Margaret Atwood’s Anti-Prediction: A Sendoff to Women’s History Month

Margaret Atwood, photo by Kate Peters

It is always necessary to celebrate women and their accomplishments especially during the month of March. Women’s history month celebrates the integral contributions by women to better the world. One such woman who has proven words and words alone can make an impact on the world is Margaret Atwood. She has shown time and again how influential her writing is. The Handmaid’s Tale, published in 1985, continues to be one of her most popular novels, and for good reason; it still has people talking about it today.

Margaret Atwood was born in 1939 and has since written more than 40 books of poetry, fiction, and essays. She has said that she never intended to be a feminist writer, but soon began to change her writing based on the evolving world around her. Many of her novels and poems involve female characters who are suffering in some way. Atwood has said, “My women suffer because most of the women I talk to seem to have suffered” (“Margaret Atwood”). This encapsulates The Handmaid’s Tale. The female characters are all struggling, both internally and externally.

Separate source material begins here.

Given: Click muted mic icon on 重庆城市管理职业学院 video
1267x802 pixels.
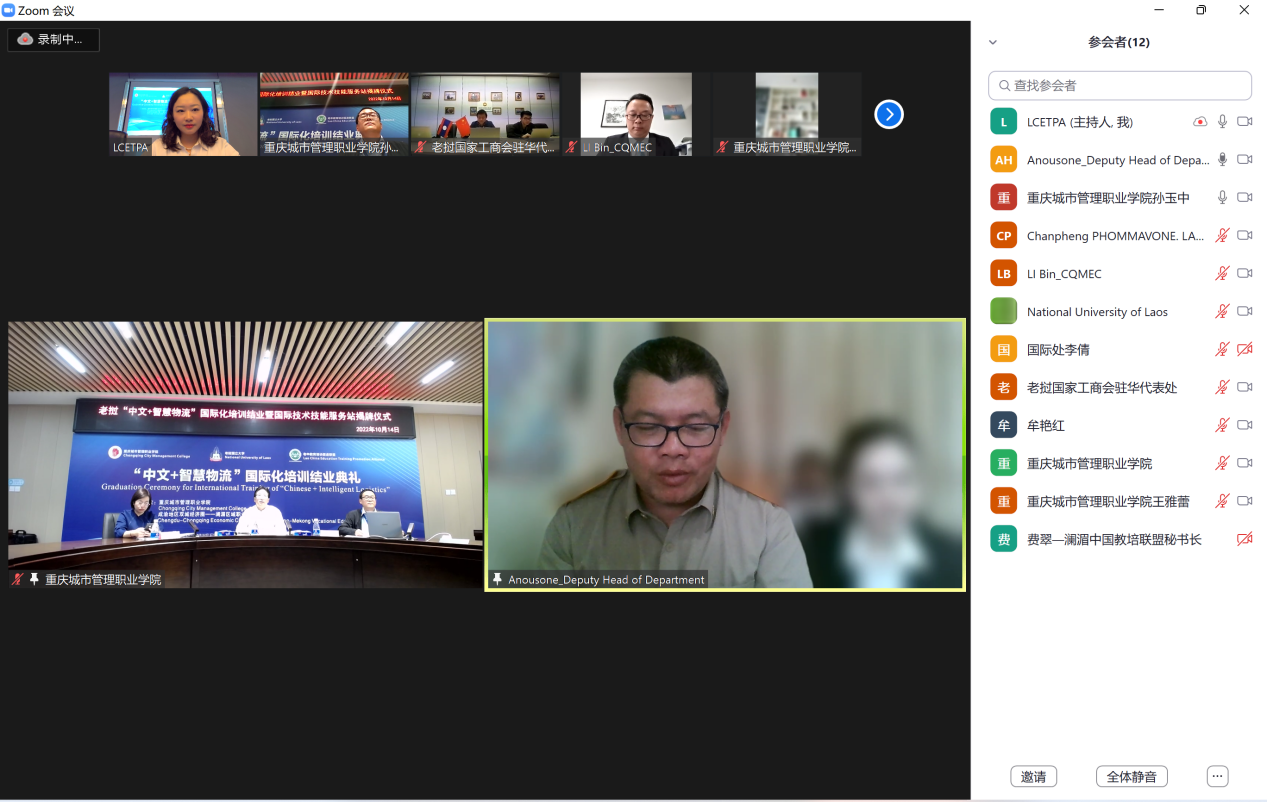Looking at the screenshot, I should coord(18,579).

For anyone who hasn’t read The Handmaid’s Tale, it follows a young woman named Offred. Her name is formed from a man’s first name, Fred, and the prefix “of” meaning “belonging to.” In Offred’s case, she belongs to the Commander and his wife. Together they make up one of the many households in Gilead, a theocratic republic in what used to be the United States.


Offred is a Handmaid and must provide a baby for the Commander and his wife, who is infertile. This is the sole purpose of the Handmaids. If Offred does not provide a baby she will be given to a different household or sent to the colonies. The colonies are areas of North America that have been contaminated by radioactive waste and pollution. Anyone in the Republic of Gilead who has broken a law or proven themselves useless to the reproductive cause is sent to the colonies to clean the area up as retribution for their crimes.

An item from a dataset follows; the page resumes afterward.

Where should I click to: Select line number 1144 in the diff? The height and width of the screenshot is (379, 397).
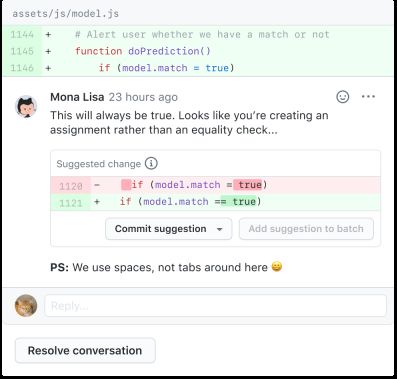(22, 35)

The world in which The Handmaid’s Tale takes place is one in which almost all women are infertile. The “lucky” ones who are fertile are essentially kidnapped, enrolled in a school to learn obedience, and forcibly placed into households to provide children. The Handmaids are given no other objective and have almost no rights as human beings. They are only allowed to leave the house for scheduled appointments or to fetch supplies, and they must never go alone. They cannot wear anything other than red dresses and white bonnets. They cannot speak out of turn, or disrespect their household in any way. The Handmaids are considered property more so than human beings.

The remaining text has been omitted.